Saved data entries
※ ※ ※

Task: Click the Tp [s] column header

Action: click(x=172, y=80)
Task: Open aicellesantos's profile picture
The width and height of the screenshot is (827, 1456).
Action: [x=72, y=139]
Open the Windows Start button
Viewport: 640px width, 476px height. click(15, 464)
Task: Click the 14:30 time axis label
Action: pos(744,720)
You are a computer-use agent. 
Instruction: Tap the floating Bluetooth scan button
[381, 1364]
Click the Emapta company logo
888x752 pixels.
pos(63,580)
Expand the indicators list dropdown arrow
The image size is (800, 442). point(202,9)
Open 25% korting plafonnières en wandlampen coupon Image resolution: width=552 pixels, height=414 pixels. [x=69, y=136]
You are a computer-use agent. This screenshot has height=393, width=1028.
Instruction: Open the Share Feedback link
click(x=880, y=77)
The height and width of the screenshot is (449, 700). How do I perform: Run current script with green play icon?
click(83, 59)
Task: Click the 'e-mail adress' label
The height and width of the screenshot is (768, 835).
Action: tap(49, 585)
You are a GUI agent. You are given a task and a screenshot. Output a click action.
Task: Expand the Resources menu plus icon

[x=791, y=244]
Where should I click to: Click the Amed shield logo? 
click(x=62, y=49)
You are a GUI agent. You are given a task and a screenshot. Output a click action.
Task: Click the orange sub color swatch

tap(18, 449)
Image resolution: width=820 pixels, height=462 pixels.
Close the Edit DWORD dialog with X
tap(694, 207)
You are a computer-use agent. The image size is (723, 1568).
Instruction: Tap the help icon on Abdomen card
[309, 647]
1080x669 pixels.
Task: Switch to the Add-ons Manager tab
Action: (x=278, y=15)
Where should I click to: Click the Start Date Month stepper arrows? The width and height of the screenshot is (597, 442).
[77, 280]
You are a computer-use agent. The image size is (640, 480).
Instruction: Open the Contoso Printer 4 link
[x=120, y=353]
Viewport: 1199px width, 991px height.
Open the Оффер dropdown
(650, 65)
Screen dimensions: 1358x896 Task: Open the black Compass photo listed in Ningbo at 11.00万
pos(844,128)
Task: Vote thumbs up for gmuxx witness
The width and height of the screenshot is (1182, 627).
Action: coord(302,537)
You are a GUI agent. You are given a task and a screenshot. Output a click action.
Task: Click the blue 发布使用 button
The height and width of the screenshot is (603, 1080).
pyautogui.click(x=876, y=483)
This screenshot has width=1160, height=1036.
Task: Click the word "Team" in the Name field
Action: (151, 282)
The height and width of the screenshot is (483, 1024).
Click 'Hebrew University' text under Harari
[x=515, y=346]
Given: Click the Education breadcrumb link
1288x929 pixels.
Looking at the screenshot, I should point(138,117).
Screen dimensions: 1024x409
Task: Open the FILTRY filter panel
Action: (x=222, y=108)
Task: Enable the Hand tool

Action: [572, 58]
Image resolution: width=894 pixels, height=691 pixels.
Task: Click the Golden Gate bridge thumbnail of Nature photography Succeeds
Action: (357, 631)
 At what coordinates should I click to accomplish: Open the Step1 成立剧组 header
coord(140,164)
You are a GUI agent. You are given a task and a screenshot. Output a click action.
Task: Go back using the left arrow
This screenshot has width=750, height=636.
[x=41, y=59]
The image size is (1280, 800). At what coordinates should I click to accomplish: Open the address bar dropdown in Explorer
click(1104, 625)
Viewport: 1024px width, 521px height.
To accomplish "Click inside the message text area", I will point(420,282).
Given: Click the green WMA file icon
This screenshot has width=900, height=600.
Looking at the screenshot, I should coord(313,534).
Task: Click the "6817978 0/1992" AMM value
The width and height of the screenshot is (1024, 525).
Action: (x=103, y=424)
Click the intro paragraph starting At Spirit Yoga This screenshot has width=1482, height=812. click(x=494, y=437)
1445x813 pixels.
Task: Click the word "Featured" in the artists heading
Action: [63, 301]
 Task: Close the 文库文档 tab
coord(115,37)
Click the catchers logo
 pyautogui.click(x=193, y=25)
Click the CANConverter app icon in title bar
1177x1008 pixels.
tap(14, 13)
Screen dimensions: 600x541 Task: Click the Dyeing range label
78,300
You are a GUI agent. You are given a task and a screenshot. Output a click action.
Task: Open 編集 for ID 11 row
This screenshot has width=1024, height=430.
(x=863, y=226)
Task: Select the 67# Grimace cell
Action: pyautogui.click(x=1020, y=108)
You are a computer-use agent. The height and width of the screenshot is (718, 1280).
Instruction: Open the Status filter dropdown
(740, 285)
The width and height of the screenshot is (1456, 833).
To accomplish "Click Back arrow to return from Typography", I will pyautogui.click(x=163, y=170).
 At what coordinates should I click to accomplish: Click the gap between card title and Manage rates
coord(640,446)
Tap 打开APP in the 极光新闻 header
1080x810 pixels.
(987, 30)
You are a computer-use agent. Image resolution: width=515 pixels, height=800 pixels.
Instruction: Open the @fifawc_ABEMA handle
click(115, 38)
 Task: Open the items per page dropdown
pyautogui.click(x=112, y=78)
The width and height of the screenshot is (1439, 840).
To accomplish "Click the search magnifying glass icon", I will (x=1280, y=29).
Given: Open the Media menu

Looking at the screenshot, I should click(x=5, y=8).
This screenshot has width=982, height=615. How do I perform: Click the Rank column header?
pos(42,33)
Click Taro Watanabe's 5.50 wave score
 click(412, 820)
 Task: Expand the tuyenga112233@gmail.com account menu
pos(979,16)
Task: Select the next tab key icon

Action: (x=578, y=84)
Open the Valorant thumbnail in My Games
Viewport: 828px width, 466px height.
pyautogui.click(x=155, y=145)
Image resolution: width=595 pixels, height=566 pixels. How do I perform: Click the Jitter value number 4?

※ ※ ※

> **HOW TO COMPLETE THIS TASK**: Beginning at the line that holds "Task: Select the next tab key icon", reproduce the lines exactly up to and including the final line of the entries.

> **WRITTEN ANSWER**:
Task: Select the next tab key icon

Action: (x=578, y=84)
Open the Valorant thumbnail in My Games
Viewport: 828px width, 466px height.
pyautogui.click(x=155, y=145)
Image resolution: width=595 pixels, height=566 pixels. How do I perform: Click the Jitter value number 4?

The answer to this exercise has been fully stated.